Only one stretch of the data below is wanted: the lines from the one with "The image size is (1389, 868)." through the one with "Task: Collapse the Illustration folder arrow", repeated exactly.

*** SUPPLIED INFORMATION ***

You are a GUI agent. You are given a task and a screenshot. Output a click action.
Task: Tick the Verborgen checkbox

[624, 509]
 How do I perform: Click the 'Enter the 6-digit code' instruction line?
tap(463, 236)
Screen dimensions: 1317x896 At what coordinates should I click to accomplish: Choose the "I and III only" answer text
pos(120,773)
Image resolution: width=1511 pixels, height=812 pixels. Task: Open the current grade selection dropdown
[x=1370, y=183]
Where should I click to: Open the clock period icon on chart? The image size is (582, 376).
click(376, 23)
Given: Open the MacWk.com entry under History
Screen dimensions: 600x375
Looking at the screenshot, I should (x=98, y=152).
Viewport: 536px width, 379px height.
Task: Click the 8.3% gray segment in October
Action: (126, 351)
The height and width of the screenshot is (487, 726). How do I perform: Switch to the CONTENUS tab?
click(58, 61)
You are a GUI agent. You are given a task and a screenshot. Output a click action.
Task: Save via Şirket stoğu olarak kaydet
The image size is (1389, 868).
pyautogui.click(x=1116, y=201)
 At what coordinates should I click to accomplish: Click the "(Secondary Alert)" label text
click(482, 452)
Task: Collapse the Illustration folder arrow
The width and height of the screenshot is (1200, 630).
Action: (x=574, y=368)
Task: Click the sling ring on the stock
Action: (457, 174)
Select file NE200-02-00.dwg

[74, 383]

*** End of SUPPLIED INFORMATION ***

### TASK OUTPUT
The image size is (1389, 868).
pyautogui.click(x=1116, y=201)
 At what coordinates should I click to accomplish: Click the "(Secondary Alert)" label text
click(482, 452)
Task: Collapse the Illustration folder arrow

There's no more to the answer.